SOURCE MATERIAL Block Start

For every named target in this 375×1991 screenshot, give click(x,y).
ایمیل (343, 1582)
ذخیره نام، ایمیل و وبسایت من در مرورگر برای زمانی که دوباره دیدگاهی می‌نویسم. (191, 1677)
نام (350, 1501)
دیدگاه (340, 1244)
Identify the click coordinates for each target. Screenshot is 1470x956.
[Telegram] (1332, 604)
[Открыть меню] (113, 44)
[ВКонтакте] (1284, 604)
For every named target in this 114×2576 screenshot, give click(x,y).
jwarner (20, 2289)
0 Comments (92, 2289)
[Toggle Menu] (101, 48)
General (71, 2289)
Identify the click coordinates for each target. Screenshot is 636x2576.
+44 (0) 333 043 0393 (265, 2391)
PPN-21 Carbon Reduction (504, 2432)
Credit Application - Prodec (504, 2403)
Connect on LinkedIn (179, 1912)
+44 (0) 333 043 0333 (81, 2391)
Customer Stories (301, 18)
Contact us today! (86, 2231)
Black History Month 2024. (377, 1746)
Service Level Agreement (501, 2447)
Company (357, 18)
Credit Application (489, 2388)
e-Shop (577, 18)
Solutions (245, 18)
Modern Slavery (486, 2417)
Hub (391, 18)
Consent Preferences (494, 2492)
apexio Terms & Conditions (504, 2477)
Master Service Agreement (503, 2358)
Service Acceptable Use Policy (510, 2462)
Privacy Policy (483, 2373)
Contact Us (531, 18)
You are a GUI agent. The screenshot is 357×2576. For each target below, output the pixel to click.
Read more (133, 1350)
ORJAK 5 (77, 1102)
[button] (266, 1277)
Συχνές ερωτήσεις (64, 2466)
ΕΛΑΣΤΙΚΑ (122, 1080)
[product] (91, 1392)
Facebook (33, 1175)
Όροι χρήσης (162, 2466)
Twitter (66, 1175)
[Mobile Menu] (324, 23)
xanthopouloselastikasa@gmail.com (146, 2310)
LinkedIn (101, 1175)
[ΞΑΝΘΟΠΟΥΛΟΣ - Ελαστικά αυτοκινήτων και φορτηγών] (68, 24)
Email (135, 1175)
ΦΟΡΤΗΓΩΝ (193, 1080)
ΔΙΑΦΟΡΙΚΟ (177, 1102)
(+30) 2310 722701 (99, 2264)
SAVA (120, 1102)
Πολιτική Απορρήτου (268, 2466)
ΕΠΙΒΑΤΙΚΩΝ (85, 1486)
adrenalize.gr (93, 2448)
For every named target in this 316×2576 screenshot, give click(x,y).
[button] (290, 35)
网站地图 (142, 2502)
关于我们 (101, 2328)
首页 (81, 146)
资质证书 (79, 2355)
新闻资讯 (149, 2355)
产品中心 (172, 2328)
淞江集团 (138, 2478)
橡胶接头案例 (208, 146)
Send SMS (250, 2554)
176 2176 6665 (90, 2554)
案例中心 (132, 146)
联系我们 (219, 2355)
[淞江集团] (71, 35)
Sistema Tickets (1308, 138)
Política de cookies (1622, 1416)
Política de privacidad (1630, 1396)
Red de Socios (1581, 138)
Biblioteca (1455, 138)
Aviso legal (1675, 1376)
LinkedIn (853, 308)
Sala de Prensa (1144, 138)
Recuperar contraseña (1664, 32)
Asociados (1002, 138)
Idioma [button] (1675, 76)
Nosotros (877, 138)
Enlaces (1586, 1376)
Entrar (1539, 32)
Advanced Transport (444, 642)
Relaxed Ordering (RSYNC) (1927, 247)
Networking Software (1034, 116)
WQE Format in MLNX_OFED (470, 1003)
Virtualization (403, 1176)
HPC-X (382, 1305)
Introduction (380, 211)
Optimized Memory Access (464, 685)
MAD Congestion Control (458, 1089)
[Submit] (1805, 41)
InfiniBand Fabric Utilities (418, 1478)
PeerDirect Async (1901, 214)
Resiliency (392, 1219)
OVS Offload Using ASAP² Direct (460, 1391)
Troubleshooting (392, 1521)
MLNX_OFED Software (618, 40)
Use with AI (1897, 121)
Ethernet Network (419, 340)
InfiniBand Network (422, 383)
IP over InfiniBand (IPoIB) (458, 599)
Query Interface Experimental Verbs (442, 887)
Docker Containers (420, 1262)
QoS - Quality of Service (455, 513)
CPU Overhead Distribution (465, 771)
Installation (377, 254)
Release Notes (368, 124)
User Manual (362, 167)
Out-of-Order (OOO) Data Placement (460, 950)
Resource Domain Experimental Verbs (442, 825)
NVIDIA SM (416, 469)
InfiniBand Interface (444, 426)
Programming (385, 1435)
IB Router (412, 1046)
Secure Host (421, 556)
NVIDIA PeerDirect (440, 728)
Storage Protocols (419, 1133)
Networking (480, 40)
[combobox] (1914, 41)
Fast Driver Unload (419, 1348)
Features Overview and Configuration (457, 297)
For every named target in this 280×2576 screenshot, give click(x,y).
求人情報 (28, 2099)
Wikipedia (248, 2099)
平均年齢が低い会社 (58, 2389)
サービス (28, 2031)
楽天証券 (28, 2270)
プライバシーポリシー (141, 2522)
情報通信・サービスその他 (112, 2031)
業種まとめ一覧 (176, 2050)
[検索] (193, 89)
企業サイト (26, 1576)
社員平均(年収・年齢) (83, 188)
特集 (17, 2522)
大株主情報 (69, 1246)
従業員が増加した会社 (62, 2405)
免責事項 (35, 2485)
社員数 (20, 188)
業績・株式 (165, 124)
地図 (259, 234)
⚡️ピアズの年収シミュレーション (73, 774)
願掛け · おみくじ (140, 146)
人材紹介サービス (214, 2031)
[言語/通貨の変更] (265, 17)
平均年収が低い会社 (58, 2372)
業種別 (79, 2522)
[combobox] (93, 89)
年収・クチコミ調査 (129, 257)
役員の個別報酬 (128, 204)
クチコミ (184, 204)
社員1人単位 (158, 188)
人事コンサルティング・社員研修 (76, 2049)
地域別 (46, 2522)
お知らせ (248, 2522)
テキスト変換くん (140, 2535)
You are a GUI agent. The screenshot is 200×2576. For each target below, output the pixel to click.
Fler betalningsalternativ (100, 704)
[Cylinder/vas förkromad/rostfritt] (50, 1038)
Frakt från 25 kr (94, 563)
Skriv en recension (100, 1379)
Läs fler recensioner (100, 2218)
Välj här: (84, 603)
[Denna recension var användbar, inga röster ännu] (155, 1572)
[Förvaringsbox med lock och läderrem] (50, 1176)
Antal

SOURCE MATERIAL Block End

YOUR OBJECTIVE
When the line with "Recuperar contraseña (1664, 32)" is reached in the data above, begin copying, and stop after the line with "年収・クチコミ調査 (129, 257)"; copy each line exactly, both ends included.

YOUR SOLUTION
Recuperar contraseña (1664, 32)
Asociados (1002, 138)
Idioma [button] (1675, 76)
Nosotros (877, 138)
Enlaces (1586, 1376)
Entrar (1539, 32)
Advanced Transport (444, 642)
Relaxed Ordering (RSYNC) (1927, 247)
Networking Software (1034, 116)
WQE Format in MLNX_OFED (470, 1003)
Virtualization (403, 1176)
HPC-X (382, 1305)
Introduction (380, 211)
Optimized Memory Access (464, 685)
MAD Congestion Control (458, 1089)
[Submit] (1805, 41)
InfiniBand Fabric Utilities (418, 1478)
PeerDirect Async (1901, 214)
Resiliency (392, 1219)
OVS Offload Using ASAP² Direct (460, 1391)
Troubleshooting (392, 1521)
MLNX_OFED Software (618, 40)
Use with AI (1897, 121)
Ethernet Network (419, 340)
InfiniBand Network (422, 383)
IP over InfiniBand (IPoIB) (458, 599)
Query Interface Experimental Verbs (442, 887)
Docker Containers (420, 1262)
QoS - Quality of Service (455, 513)
CPU Overhead Distribution (465, 771)
Installation (377, 254)
Release Notes (368, 124)
User Manual (362, 167)
Out-of-Order (OOO) Data Placement (460, 950)
Resource Domain Experimental Verbs (442, 825)
NVIDIA SM (416, 469)
InfiniBand Interface (444, 426)
Programming (385, 1435)
IB Router (412, 1046)
Secure Host (421, 556)
NVIDIA PeerDirect (440, 728)
Storage Protocols (419, 1133)
Networking (480, 40)
[combobox] (1914, 41)
Fast Driver Unload (419, 1348)
Features Overview and Configuration (457, 297)
For every named target in this 280×2576 screenshot, give click(x,y).
求人情報 (28, 2099)
Wikipedia (248, 2099)
平均年齢が低い会社 (58, 2389)
サービス (28, 2031)
楽天証券 (28, 2270)
プライバシーポリシー (141, 2522)
情報通信・サービスその他 (112, 2031)
業種まとめ一覧 (176, 2050)
[検索] (193, 89)
企業サイト (26, 1576)
社員平均(年収・年齢) (83, 188)
特集 (17, 2522)
大株主情報 (69, 1246)
従業員が増加した会社 (62, 2405)
免責事項 (35, 2485)
社員数 (20, 188)
業績・株式 (165, 124)
地図 (259, 234)
⚡️ピアズの年収シミュレーション (73, 774)
願掛け · おみくじ (140, 146)
人材紹介サービス (214, 2031)
[言語/通貨の変更] (265, 17)
平均年収が低い会社 (58, 2372)
業種別 (79, 2522)
[combobox] (93, 89)
年収・クチコミ調査 (129, 257)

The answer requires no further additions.